### Data to process
· · ·
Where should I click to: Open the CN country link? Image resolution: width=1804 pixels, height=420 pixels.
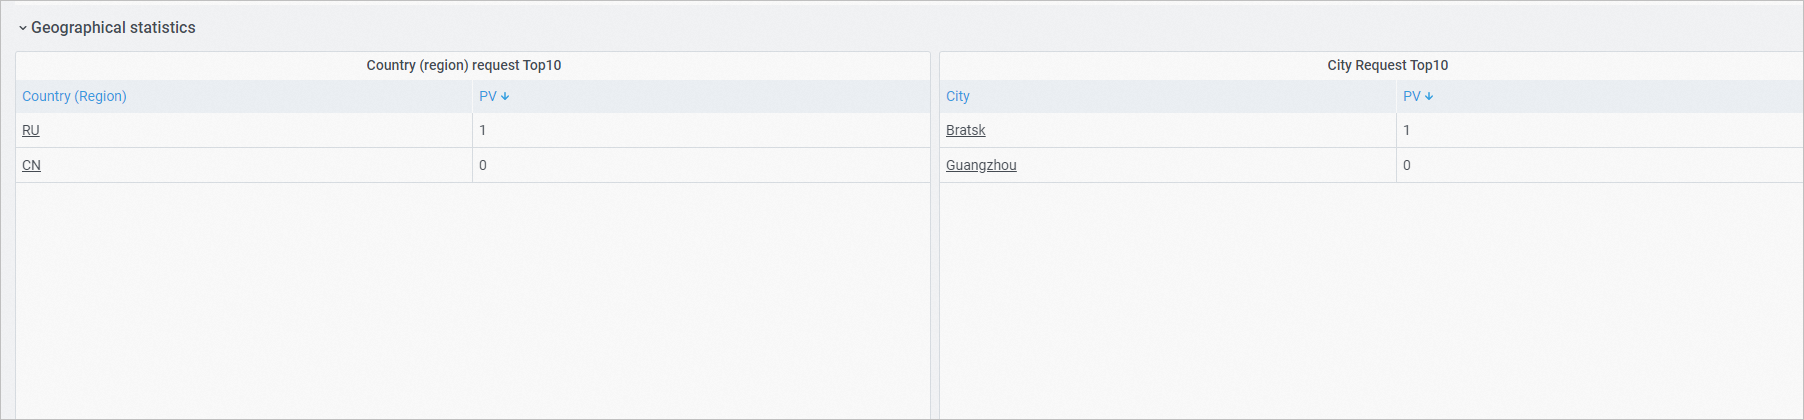(x=31, y=165)
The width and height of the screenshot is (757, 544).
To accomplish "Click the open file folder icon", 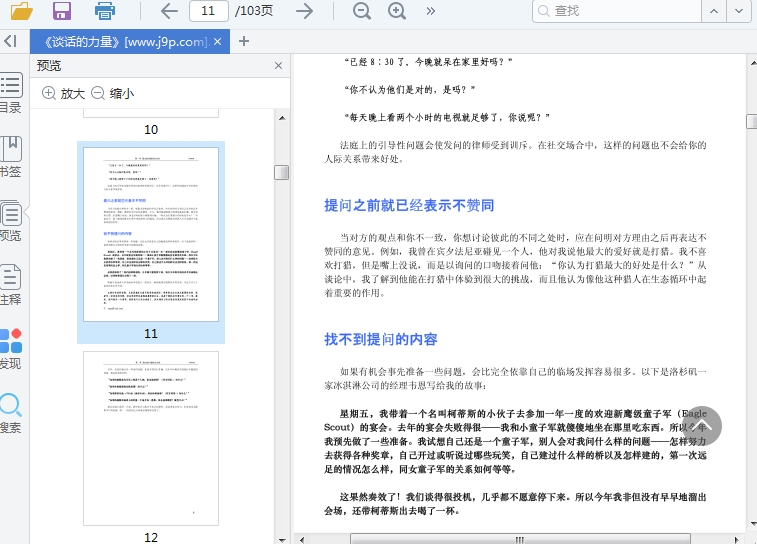I will (21, 11).
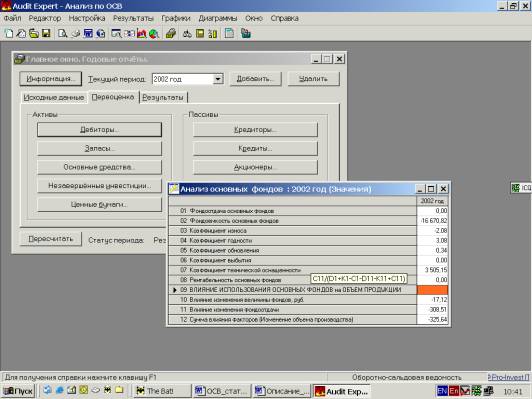
Task: Open the Графики menu
Action: (175, 18)
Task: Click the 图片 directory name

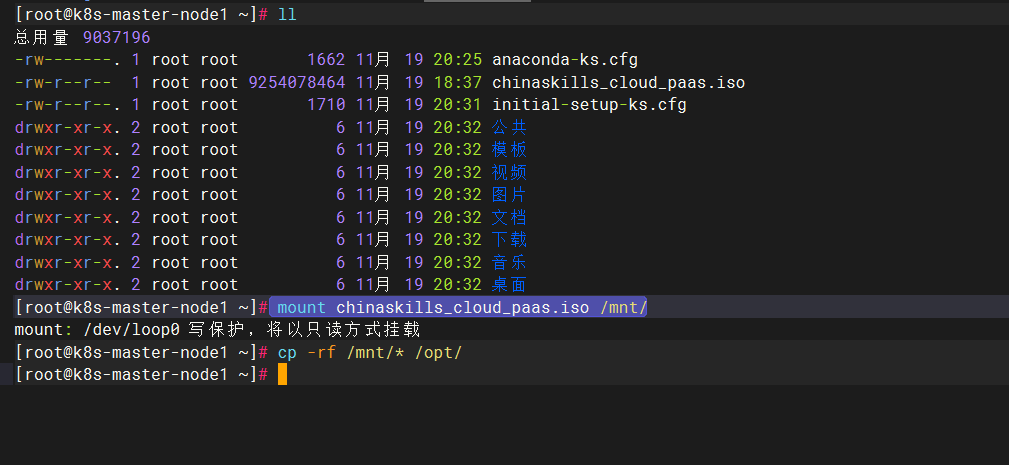Action: [509, 195]
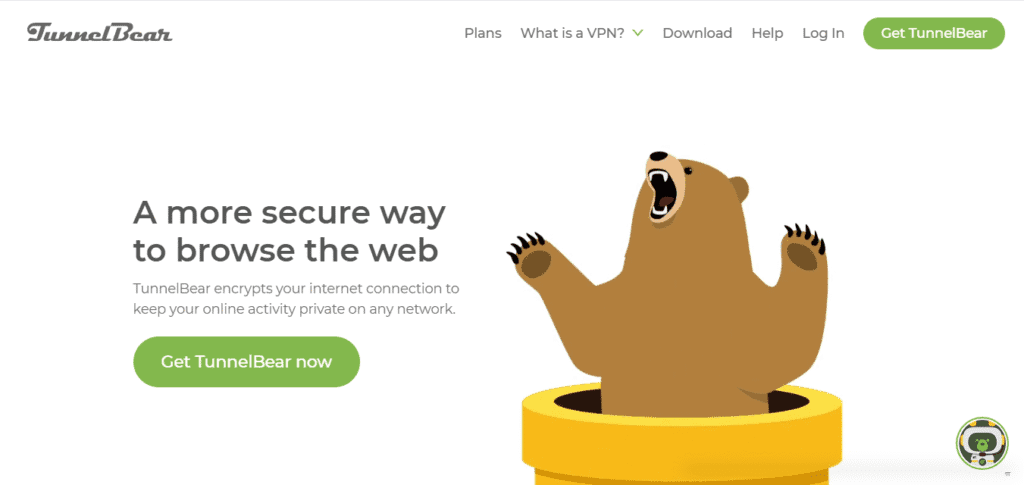Screen dimensions: 1024x485
Task: Click Log In link
Action: (823, 33)
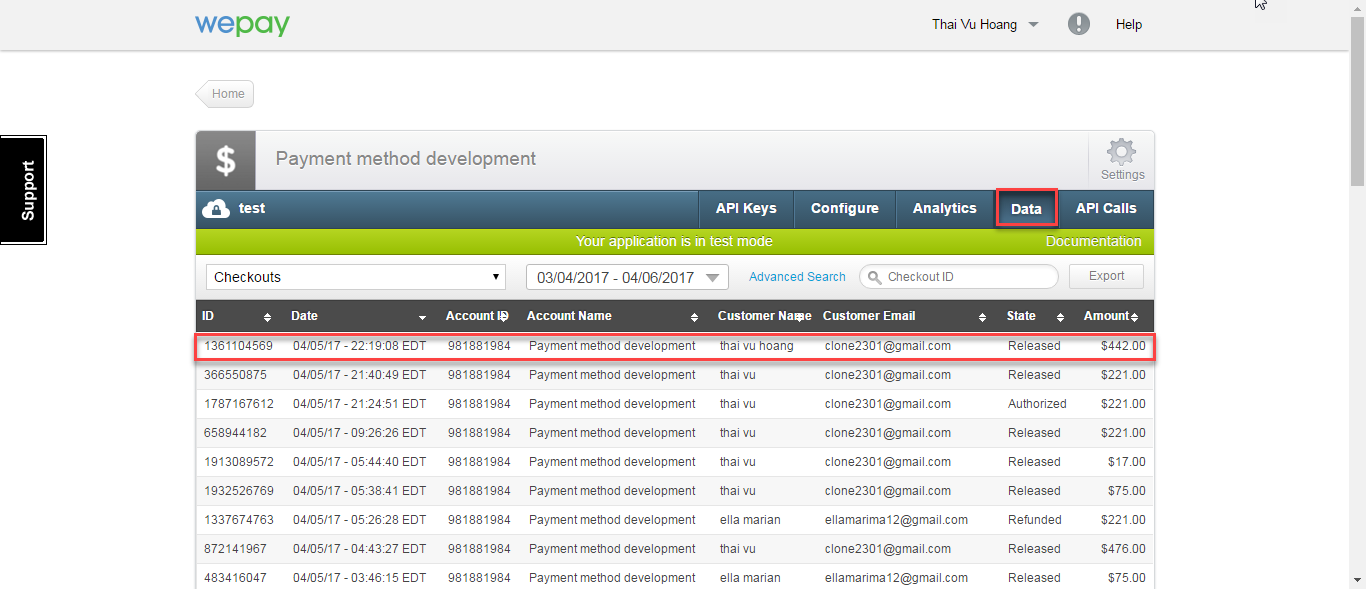The height and width of the screenshot is (589, 1366).
Task: Open the Checkouts dropdown
Action: [356, 277]
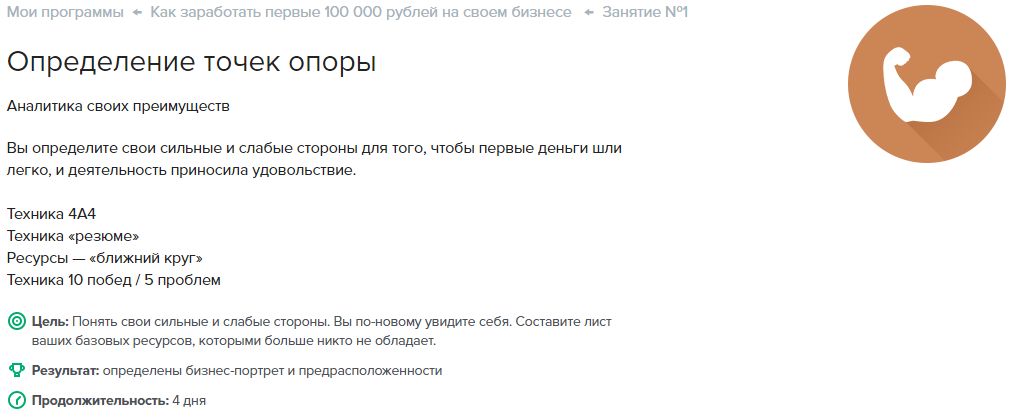Screen dimensions: 1018x420
Task: Click the bold Цель: label
Action: [x=50, y=321]
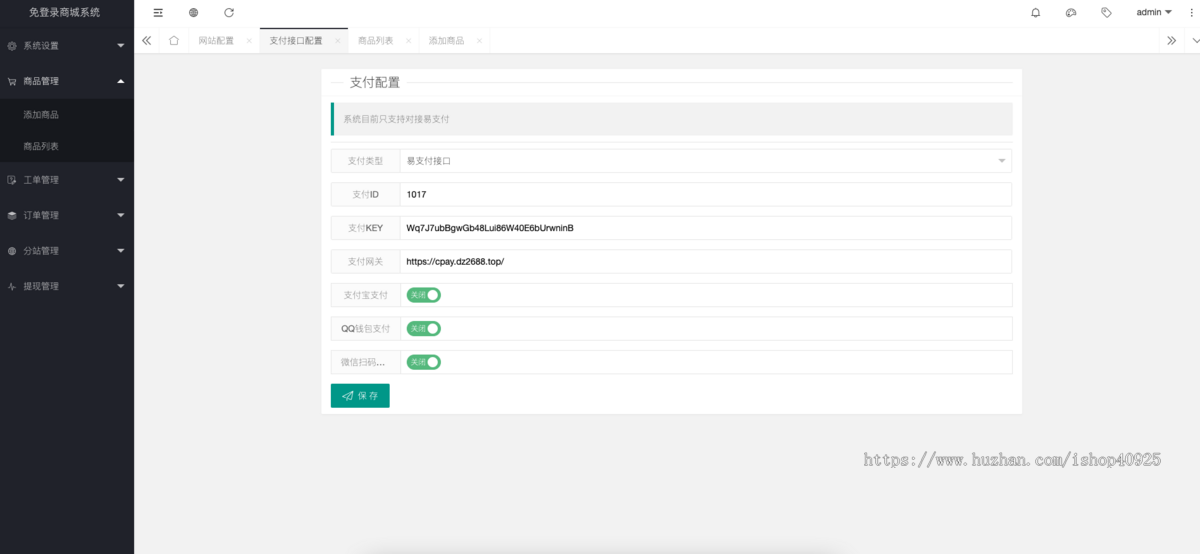
Task: Go to home tab icon
Action: [174, 41]
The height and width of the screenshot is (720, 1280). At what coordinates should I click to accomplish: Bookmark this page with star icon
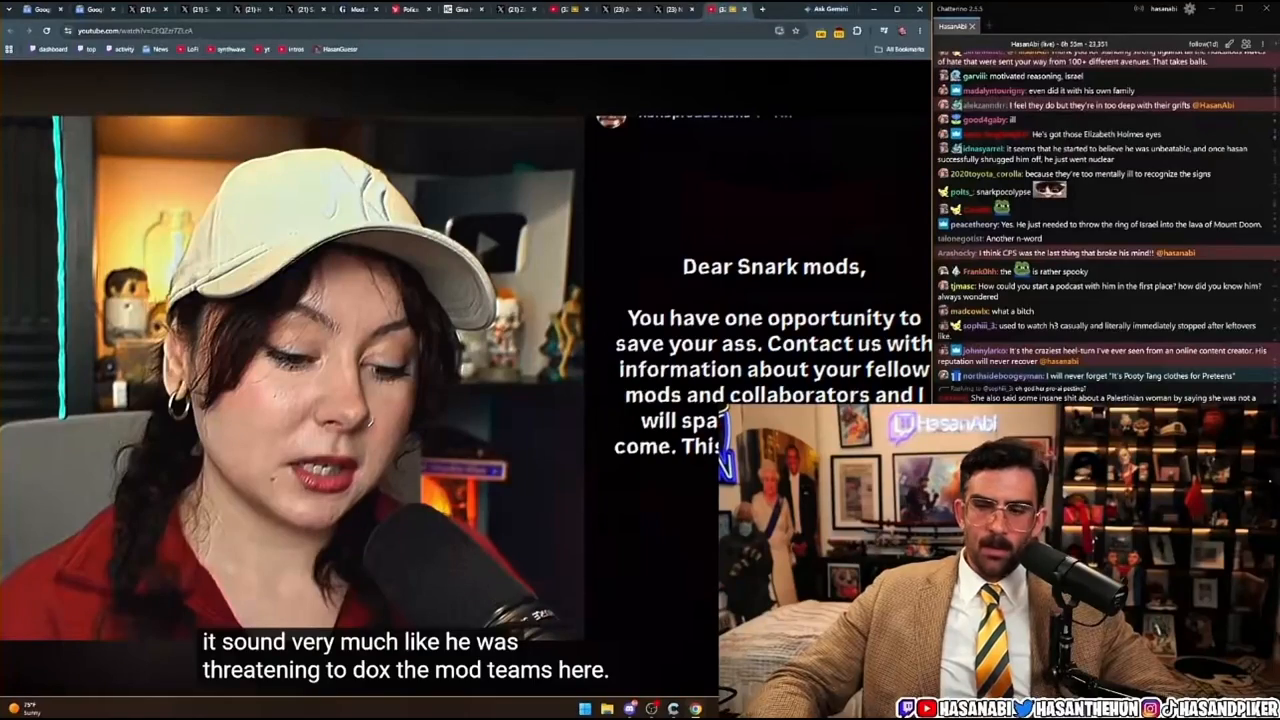(x=796, y=31)
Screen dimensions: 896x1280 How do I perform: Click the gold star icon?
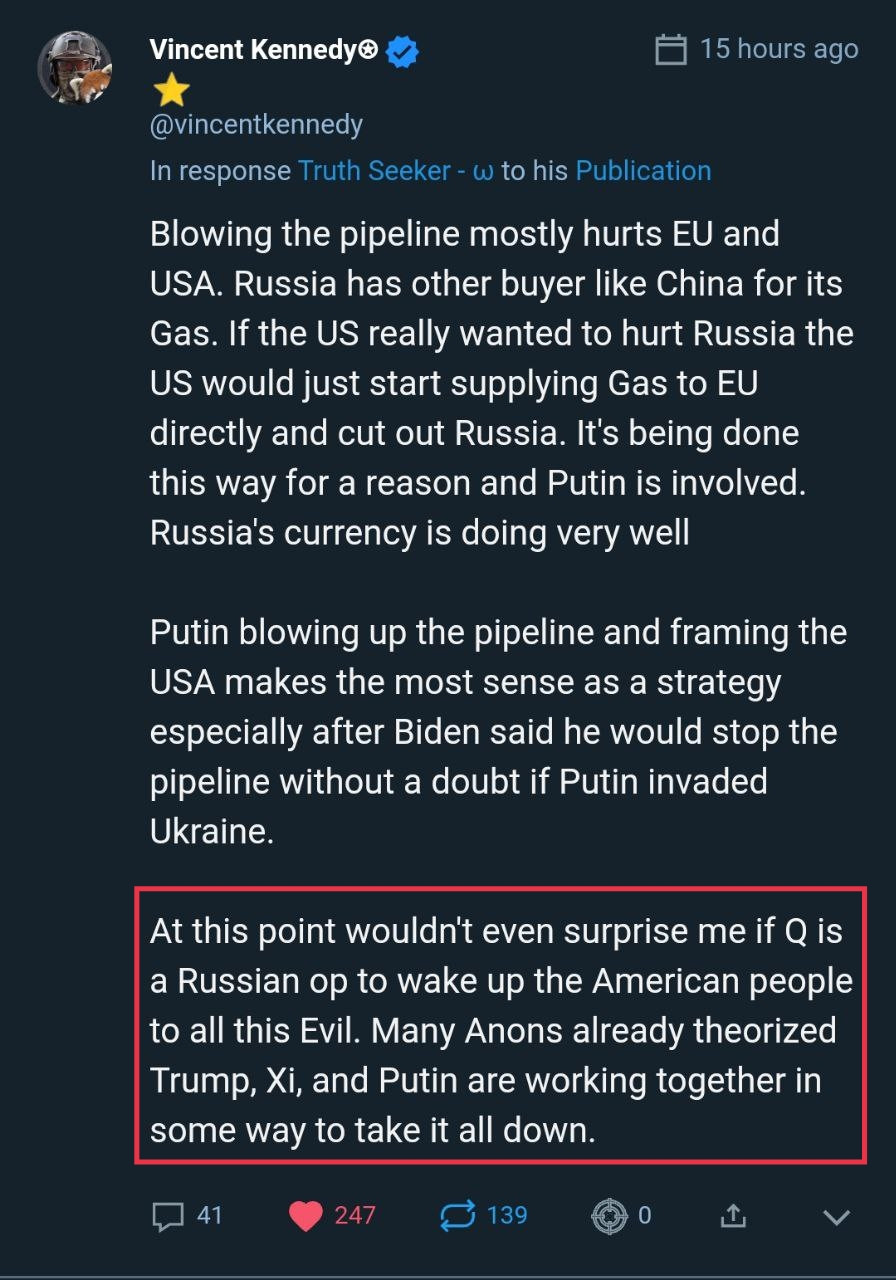click(x=170, y=91)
· · ·
### Work required
Print exactly, and print only, the lines from the line with "The height and width of the screenshot is (720, 1280)." through the last line of the entries, both ends included. No pictures belong in the result.

### Exercise solution
The height and width of the screenshot is (720, 1280). At what coordinates should I click to accomplish: Bookmark this page with star icon
(x=796, y=31)
Screen dimensions: 896x1280 How do I perform: Click the gold star icon?
click(x=170, y=91)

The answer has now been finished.